The Options Continue to Expand

Other Options that can be considered that are gaining popularity nationally are water cremation, donating your body to science, or burial at sea.

How Will You Pay For Your Funeral? 

If making sure that the cost of your funeral is not transferred to your loved ones, determining how you will pay for your funeral is also an important discussion and decision.

First, you can open a bank account that is dedicated to paying for your funeral expenses. You can have this account “payable on death” to your trust, or to the person you’ve appointed to be your funeral representative. When the time comes, the money is transferred as designated.

You may also pay in advance. You can purchase a burial plot, and also prepay for all of your funeral services. According to the nonprofit organization Funeral Consumers Alliance (FCA) this idea could be challenging if the funeral home closes, or if you don’t tell your surviving family and friends that you purchased this service, and it goes unused.

Lastly, burial insurance pays money to your survivors when you die to cover your funeral expenses. Some funeral home agents and brokers offer “pre-need” insurance that allows you to pick a funeral package and the payout goes to a specific funeral home after your death. If you elect this route, the FCA recommends you fully understand any policy that you purchase.
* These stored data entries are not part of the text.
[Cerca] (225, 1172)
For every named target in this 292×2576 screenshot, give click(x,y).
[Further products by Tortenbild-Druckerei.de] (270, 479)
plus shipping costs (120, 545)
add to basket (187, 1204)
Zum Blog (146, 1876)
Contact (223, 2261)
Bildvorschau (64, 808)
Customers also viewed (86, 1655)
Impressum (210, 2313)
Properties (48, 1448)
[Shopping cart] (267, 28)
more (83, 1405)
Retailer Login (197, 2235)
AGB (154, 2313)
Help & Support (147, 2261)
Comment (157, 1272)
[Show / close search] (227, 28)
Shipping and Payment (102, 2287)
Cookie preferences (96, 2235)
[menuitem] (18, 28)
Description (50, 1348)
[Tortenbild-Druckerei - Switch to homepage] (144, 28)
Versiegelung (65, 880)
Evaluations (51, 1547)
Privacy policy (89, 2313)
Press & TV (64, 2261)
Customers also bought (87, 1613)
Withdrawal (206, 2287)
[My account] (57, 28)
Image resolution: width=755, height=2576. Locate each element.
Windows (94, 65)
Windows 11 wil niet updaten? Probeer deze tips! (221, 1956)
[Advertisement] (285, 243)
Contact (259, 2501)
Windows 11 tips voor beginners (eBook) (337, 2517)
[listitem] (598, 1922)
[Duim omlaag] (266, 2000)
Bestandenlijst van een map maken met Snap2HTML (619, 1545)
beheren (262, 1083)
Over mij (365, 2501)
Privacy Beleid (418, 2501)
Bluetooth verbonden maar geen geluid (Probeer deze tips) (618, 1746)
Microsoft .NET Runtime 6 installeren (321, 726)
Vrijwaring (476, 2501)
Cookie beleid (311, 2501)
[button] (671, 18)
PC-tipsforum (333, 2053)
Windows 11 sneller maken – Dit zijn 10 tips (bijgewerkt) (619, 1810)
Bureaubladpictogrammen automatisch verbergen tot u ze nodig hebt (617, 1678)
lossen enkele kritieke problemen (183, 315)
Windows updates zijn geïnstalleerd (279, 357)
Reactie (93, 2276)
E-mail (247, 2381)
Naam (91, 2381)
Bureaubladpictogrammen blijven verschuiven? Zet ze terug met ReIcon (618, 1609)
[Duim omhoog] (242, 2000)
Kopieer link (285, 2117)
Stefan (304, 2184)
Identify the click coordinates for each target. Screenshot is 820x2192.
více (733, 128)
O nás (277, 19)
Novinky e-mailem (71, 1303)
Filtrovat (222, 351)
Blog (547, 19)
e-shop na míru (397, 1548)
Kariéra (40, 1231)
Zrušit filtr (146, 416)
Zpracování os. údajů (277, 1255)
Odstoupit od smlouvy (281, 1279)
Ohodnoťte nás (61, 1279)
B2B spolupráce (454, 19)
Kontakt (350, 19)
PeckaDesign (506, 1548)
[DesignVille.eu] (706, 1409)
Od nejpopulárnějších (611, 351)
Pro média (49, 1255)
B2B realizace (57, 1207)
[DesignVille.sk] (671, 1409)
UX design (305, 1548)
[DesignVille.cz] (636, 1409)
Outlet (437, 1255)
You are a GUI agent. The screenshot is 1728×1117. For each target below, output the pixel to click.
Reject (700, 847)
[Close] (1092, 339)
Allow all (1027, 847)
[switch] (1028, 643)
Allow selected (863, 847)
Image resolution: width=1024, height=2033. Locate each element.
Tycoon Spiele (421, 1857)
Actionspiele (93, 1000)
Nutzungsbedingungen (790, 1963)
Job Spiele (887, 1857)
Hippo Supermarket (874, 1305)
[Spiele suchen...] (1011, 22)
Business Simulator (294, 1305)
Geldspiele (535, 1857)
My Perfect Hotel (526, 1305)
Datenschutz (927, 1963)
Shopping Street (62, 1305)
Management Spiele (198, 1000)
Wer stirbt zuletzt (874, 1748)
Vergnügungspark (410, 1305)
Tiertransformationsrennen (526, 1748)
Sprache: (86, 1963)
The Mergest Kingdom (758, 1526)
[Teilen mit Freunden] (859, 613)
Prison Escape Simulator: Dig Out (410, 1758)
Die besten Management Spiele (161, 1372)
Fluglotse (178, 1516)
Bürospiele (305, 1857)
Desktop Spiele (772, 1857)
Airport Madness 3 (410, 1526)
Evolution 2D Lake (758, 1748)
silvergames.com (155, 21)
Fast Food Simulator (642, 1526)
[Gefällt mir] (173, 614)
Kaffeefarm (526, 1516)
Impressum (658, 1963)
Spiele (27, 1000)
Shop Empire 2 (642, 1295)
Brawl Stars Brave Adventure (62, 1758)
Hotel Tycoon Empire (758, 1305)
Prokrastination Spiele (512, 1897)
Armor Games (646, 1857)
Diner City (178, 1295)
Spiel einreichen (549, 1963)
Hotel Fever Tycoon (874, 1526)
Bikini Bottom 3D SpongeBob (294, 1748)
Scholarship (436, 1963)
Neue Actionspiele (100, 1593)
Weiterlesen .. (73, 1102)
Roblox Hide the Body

According to the FCA, you’ll likely spend more on premiums than the policy pay-out and some policies also have waiting periods. If you die too soon, your survivors may get far less than the full amount.

How to Start the Conversation

As we already know, death is often an unspoken subject around our friends and family. There is really no right or wrong way to approach this conversation. Share this article with your friends and family and let them know that it made your think about your own funeral arrangements or ask them what they have planned. The goal is to take the first step and get the discussion about death started and remove it from the “taboo topics” list. Every person I have ever assisted in putting a plan together has told me that, once they were done planning, they felt enormous relief. The most important step is the first step.